● Written instruction: Copy out the rows word for word, from the start of the rows through the line that contains "pos(66,155)".

##### Data for this exercise

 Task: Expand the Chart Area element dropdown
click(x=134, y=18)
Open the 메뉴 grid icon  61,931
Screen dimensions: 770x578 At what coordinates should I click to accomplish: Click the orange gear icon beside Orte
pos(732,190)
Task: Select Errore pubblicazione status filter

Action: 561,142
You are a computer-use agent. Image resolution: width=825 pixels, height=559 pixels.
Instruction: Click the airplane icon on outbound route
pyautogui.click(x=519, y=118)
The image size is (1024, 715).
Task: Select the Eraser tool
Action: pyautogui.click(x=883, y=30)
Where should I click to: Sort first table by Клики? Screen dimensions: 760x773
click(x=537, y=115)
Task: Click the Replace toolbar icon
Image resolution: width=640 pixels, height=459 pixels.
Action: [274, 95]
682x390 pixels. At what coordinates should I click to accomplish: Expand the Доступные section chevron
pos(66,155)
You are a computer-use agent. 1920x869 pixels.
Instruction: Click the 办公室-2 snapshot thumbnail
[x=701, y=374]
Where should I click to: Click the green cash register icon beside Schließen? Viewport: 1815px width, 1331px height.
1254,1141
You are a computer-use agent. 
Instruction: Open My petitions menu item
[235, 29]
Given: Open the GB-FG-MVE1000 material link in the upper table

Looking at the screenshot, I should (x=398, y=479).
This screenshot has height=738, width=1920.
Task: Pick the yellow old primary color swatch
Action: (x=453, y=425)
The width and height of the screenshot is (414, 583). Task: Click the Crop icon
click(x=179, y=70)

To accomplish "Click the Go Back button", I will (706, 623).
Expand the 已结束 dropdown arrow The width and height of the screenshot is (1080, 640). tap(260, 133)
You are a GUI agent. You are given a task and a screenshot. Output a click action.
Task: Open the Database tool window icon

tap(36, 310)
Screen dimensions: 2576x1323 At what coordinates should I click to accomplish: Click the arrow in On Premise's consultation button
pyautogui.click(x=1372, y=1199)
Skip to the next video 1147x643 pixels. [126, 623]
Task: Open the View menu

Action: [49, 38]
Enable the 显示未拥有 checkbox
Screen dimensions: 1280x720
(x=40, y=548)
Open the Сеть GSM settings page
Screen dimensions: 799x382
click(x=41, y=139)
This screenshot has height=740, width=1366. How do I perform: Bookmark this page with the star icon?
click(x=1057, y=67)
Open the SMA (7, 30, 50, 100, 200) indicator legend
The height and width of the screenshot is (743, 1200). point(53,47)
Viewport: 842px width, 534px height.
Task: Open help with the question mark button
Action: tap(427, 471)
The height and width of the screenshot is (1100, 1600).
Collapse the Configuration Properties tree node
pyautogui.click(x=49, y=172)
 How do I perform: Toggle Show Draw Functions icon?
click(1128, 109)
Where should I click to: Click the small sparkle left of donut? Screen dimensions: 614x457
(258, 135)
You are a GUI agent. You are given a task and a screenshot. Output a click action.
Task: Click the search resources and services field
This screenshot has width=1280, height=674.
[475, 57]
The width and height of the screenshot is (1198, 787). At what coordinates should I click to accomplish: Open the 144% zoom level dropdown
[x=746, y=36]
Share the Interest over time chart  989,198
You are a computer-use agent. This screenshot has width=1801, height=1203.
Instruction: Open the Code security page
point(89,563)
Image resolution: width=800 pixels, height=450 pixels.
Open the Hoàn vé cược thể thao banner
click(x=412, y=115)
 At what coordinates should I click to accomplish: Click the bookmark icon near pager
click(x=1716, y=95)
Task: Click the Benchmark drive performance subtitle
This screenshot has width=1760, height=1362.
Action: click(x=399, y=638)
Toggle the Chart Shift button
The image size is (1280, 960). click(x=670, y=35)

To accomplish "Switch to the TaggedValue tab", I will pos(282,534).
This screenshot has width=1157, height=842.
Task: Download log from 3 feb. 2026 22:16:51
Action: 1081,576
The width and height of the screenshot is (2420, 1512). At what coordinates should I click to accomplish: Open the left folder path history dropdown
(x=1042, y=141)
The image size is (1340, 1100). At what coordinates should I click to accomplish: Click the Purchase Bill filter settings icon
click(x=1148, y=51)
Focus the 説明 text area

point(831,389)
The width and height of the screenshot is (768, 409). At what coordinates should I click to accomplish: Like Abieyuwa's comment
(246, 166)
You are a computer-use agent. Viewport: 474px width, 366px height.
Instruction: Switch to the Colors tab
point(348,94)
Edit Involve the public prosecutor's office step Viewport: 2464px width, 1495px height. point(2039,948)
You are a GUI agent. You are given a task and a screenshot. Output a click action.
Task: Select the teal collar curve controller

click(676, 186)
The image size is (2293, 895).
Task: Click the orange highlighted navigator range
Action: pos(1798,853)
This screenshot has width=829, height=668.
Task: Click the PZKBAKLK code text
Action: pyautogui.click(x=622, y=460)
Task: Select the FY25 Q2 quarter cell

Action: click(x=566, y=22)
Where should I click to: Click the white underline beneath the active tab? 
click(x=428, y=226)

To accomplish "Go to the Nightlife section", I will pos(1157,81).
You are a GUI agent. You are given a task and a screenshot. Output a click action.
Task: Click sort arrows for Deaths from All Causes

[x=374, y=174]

##########

● Worked answer:
 Task: Expand the Chart Area element dropdown
click(x=134, y=18)
Open the 메뉴 grid icon  61,931
Screen dimensions: 770x578 At what coordinates should I click to accomplish: Click the orange gear icon beside Orte
pos(732,190)
Task: Select Errore pubblicazione status filter

Action: 561,142
You are a computer-use agent. Image resolution: width=825 pixels, height=559 pixels.
Instruction: Click the airplane icon on outbound route
pyautogui.click(x=519, y=118)
The image size is (1024, 715).
Task: Select the Eraser tool
Action: pyautogui.click(x=883, y=30)
Where should I click to: Sort first table by Клики? Screen dimensions: 760x773
click(x=537, y=115)
Task: Click the Replace toolbar icon
Image resolution: width=640 pixels, height=459 pixels.
Action: [274, 95]
682x390 pixels. At what coordinates should I click to accomplish: Expand the Доступные section chevron
pos(66,155)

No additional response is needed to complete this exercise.